>> Start AVAILABLE DATA

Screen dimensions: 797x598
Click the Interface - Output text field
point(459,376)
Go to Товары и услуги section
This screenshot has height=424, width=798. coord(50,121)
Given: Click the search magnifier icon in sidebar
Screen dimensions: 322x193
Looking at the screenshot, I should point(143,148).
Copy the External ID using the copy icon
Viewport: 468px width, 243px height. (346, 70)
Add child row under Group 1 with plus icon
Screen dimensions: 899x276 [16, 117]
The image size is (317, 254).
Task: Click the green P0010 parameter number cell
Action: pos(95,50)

>> End AVAILABLE DATA

» TASK: Reproduce the data above line for line, with no changes.

» THE RESPONSE:
Screen dimensions: 797x598
Click the Interface - Output text field
point(459,376)
Go to Товары и услуги section
This screenshot has height=424, width=798. coord(50,121)
Given: Click the search magnifier icon in sidebar
Screen dimensions: 322x193
Looking at the screenshot, I should point(143,148).
Copy the External ID using the copy icon
Viewport: 468px width, 243px height. (346, 70)
Add child row under Group 1 with plus icon
Screen dimensions: 899x276 [16, 117]
The image size is (317, 254).
Task: Click the green P0010 parameter number cell
Action: pos(95,50)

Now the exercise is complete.